## What is needed
Below are records; from the line containing "Given: Mute the 视频 video track speaker" through the very last line, output each line exactly. No pictures.

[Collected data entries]
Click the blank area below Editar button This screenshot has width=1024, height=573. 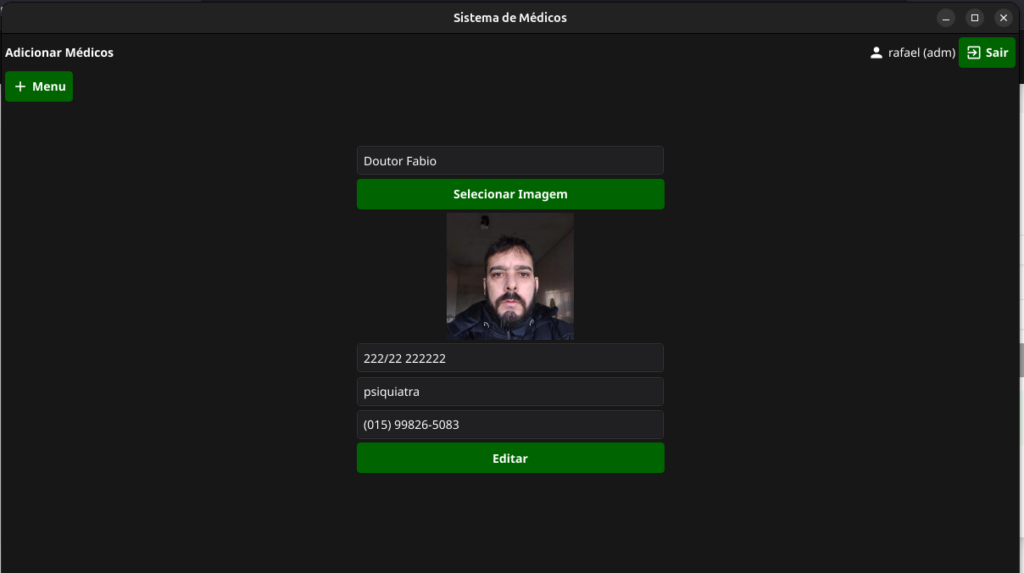coord(510,520)
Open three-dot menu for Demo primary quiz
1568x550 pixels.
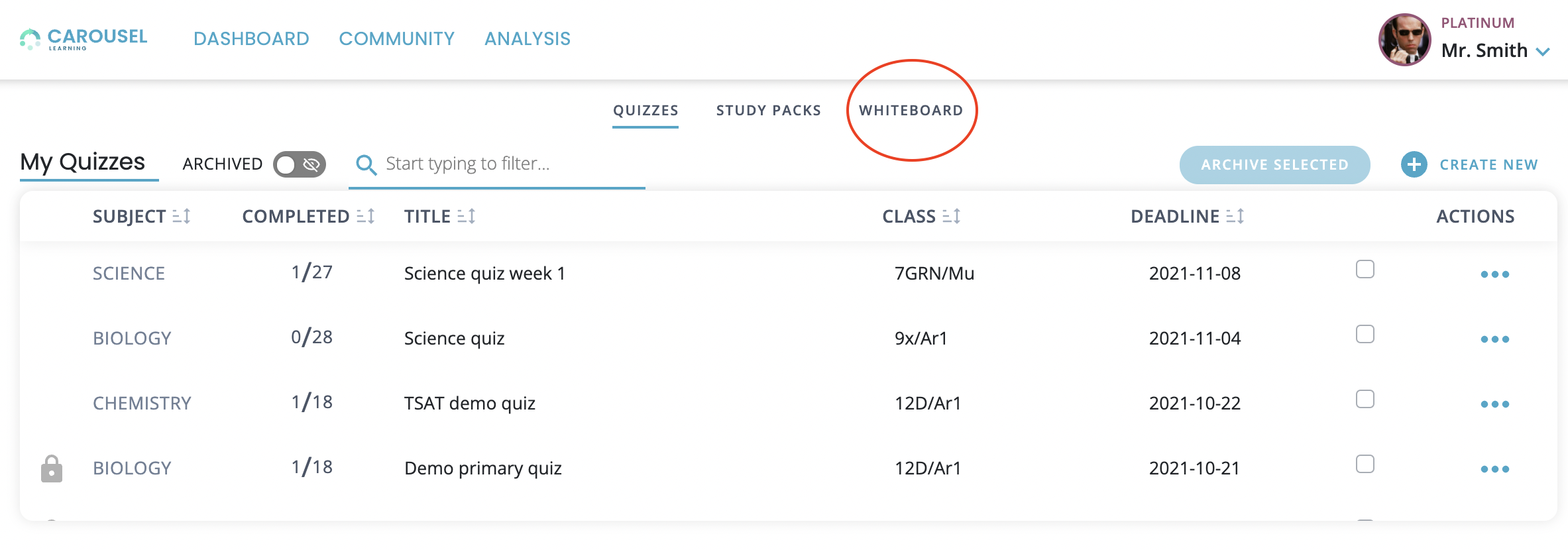tap(1494, 469)
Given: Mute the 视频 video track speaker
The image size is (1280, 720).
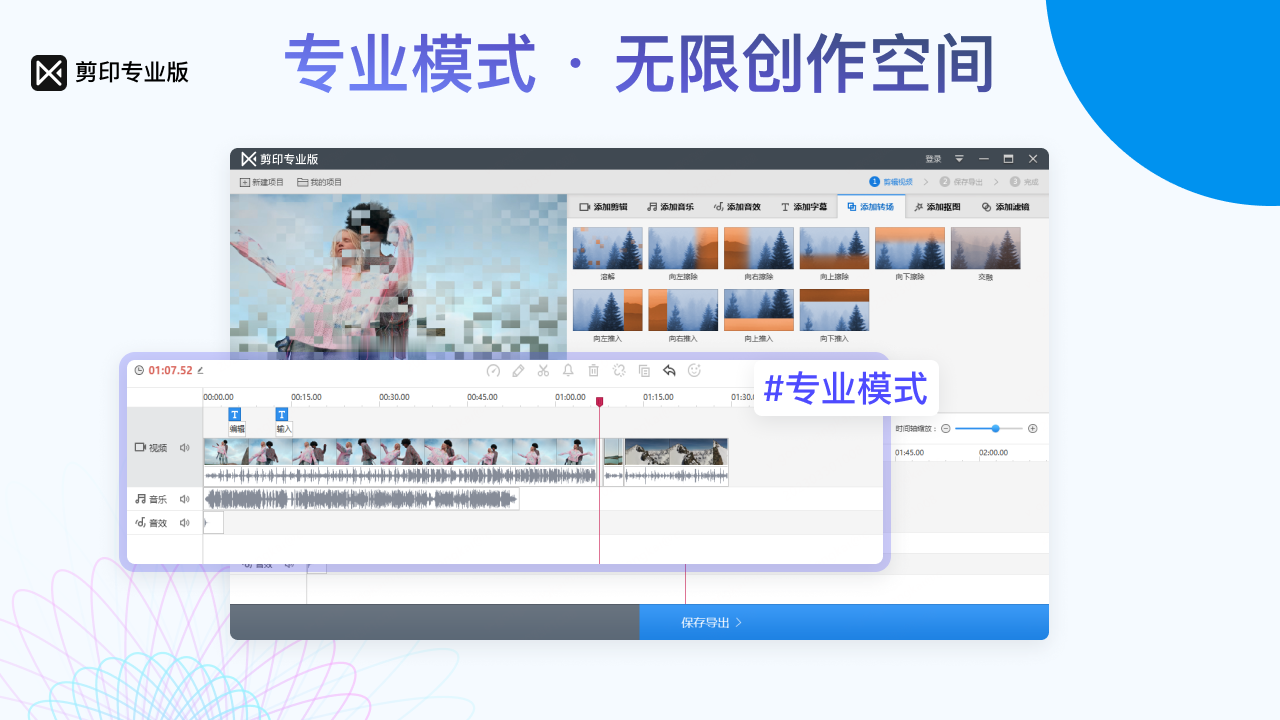Looking at the screenshot, I should 184,447.
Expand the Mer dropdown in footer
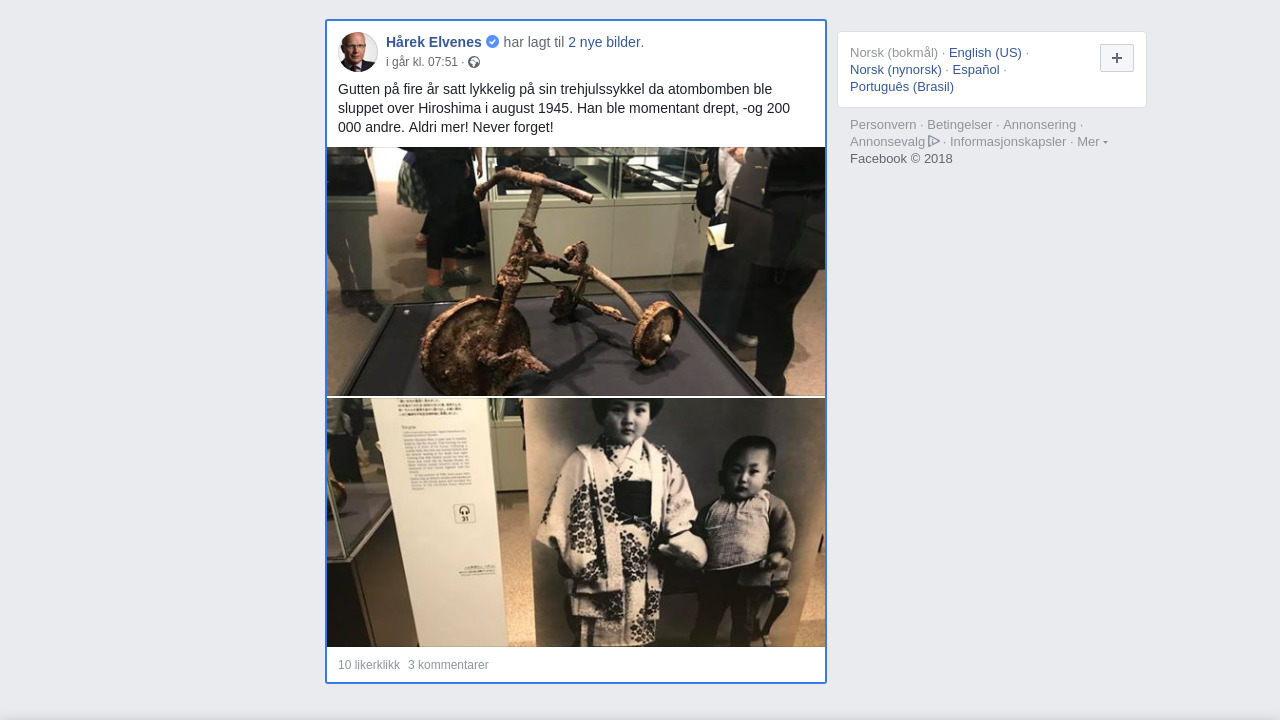Screen dimensions: 1280x720 point(1092,142)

## Response box
Given: Mute the 视频 video track speaker
The image size is (1280, 720).
Looking at the screenshot, I should 184,447.
Expand the Mer dropdown in footer
Screen dimensions: 1280x720 point(1092,142)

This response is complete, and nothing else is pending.